Океан. Выпуск 3 — страница 31 из 47

Прилетел Андрей Сергеевич Монин, директор Института океанологии. С этого момента он возглавит экспедицию.

День семьдесят второй. Сегодня мы уходим из Занзибара. По спикеру объявили: «Черному на мостик!» Поплыл по левому борту берег, очень похожий на кинопавильон, построенный для сказочного фильма про лампу Аладдина или приключения Синдбада-морехода. Стояла и смотрела, как он проходит мимо, чтобы остаться позади, должно быть, навсегда. Ждали зеленого луча, а его не было. Была зыбь на гладкой серо-голубой воде. Потом золотая дорога, кончающаяся выпуклым краем на горизонте. Потом, далеко-далеко, светло-зеленые пятна там и сям в океане…

День семьдесят четвертый. Как волны расходятся от какого-то эпицентра, а самого эпицентра не видать, так доходят до меня толки о новой власти. Сегодня не была на утренней планерке после ночной вахты — не могла подняться. А она, оказывается, продолжалась два с половиной часа. Прохорова бранили первым, но после того как разобрали деятельность всех остальных, он стал думать, что его хвалили. Паке Монин посоветовал прочесть учебник физики.

УСЛОВИЕ ЗАДАЧИ:
Ответьте на вопросы по отрывку:
1. Какую должность занимает Андрей Сергеевич Монин?
2. Из какого места уходят в семьдесят второй день?
3. Сколько продолжалась утренняя планерка в семьдесят четвертый день?
Листинг для работы не понадобится.

ИСХОДНЫЕ МАТЕРИАЛЫ:
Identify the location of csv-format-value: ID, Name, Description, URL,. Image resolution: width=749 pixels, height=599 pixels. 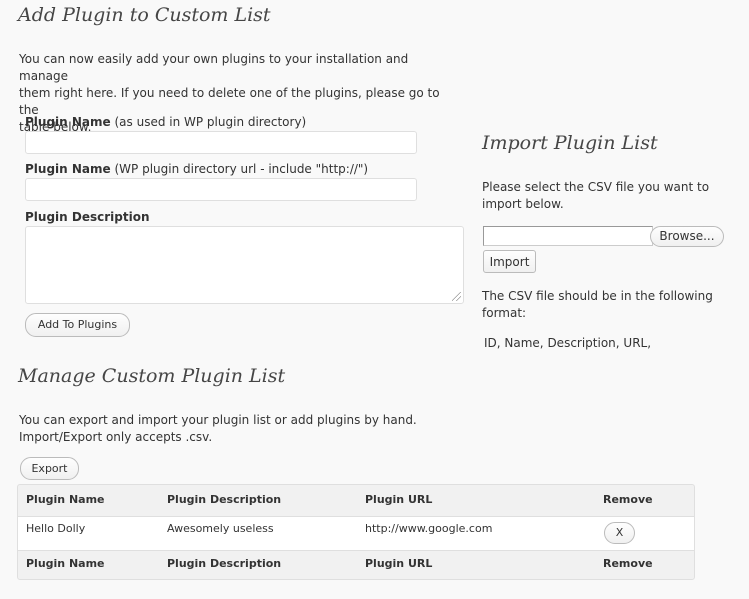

РЕЗУЛЬТАТ:
1. Директор Института океанологии.
2. Из Занзибара.
3. Два с половиной часа.